(Stored items)
--------------------------------
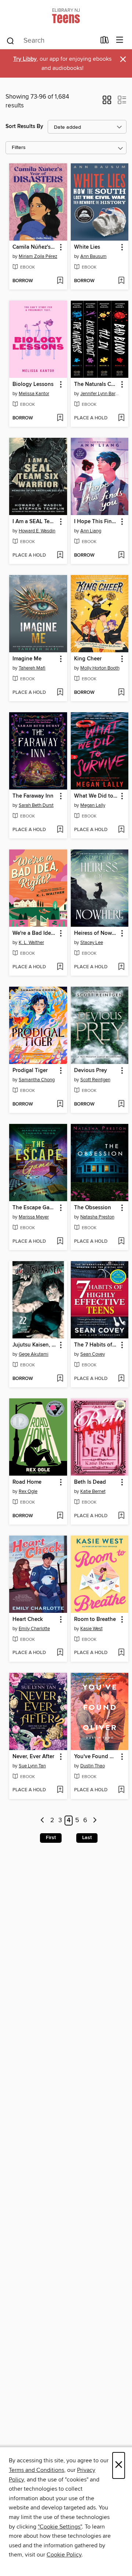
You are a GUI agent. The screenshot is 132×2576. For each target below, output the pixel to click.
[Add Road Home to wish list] (60, 1516)
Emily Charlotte (34, 1629)
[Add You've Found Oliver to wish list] (121, 1790)
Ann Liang (90, 531)
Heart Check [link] (27, 1619)
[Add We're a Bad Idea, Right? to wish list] (60, 967)
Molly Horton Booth (100, 668)
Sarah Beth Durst (36, 805)
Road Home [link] (26, 1482)
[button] (106, 102)
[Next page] (94, 1820)
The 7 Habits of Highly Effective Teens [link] (96, 1345)
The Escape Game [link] (34, 1207)
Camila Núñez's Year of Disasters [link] (34, 247)
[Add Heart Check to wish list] (60, 1653)
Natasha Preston (97, 1217)
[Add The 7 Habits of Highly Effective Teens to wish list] (121, 1379)
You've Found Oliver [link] (96, 1756)
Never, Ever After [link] (33, 1756)
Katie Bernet (93, 1491)
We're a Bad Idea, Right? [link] (34, 933)
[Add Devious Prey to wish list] (121, 1104)
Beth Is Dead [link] (90, 1482)
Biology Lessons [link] (33, 384)
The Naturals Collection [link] (96, 384)
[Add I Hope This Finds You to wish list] (121, 555)
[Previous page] (42, 1820)
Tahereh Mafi (32, 668)
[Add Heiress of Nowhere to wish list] (121, 967)
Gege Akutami (33, 1354)
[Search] (10, 40)
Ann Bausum (93, 256)
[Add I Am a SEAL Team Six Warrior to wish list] (60, 555)
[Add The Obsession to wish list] (121, 1241)
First (51, 1837)
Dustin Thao (92, 1766)
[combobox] (51, 41)
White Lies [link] (87, 247)
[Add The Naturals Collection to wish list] (121, 418)
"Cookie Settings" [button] (60, 2526)
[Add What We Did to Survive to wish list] (121, 830)
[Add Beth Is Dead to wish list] (121, 1516)
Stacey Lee (91, 942)
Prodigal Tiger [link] (30, 1070)
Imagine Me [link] (26, 659)
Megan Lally (92, 805)
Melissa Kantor (34, 394)
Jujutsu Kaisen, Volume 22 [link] (34, 1345)
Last (87, 1837)
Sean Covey (92, 1354)
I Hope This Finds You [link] (96, 521)
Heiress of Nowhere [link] (96, 933)
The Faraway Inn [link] (33, 796)
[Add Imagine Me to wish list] (60, 693)
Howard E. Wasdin (37, 531)
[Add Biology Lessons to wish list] (60, 418)
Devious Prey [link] (90, 1070)
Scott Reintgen (95, 1080)
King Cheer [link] (88, 659)
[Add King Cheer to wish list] (121, 693)
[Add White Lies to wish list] (121, 281)
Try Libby (25, 59)
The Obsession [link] (92, 1207)
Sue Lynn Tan (32, 1766)
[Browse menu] (119, 40)
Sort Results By (24, 126)
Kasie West (91, 1629)
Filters (19, 148)
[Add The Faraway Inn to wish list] (60, 830)
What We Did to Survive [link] (96, 796)
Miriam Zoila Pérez (38, 256)
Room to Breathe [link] (95, 1619)
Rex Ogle (28, 1491)
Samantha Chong (37, 1080)
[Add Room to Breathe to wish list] (121, 1653)
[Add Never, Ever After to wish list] (60, 1790)
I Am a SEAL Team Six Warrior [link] (34, 521)
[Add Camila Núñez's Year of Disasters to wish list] (60, 281)
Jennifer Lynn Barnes (100, 394)
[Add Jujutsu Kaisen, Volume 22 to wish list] (60, 1379)
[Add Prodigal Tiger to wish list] (60, 1104)
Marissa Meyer (34, 1217)
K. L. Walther (31, 942)
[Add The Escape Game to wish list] (60, 1241)
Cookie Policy (64, 2554)
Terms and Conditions (36, 2470)
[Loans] (104, 41)
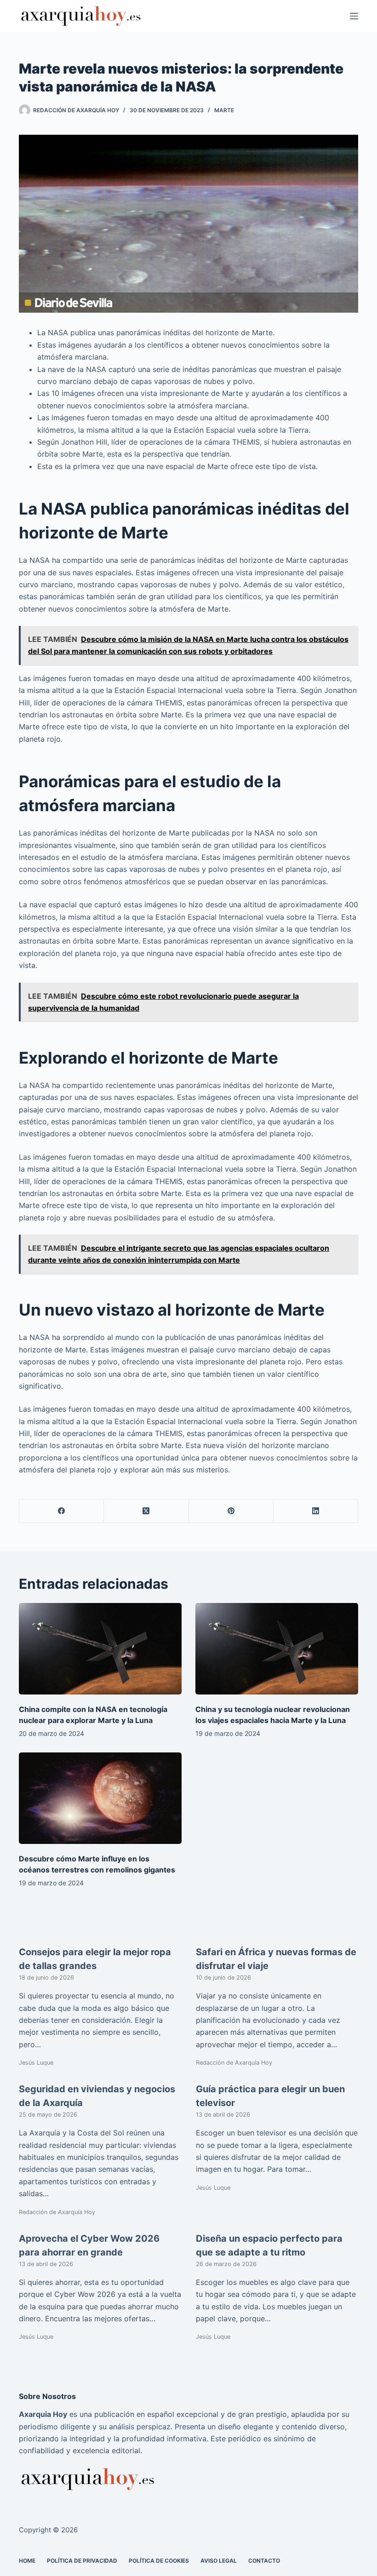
--------------------------------
PROBLEM TO SOLVE » Lines holding the word "Heiress" are the answer; copy each one from the records above.

EXERCISE OUTPUT »
[Add Heiress of Nowhere to wish list] (121, 967)
Heiress of Nowhere [link] (96, 933)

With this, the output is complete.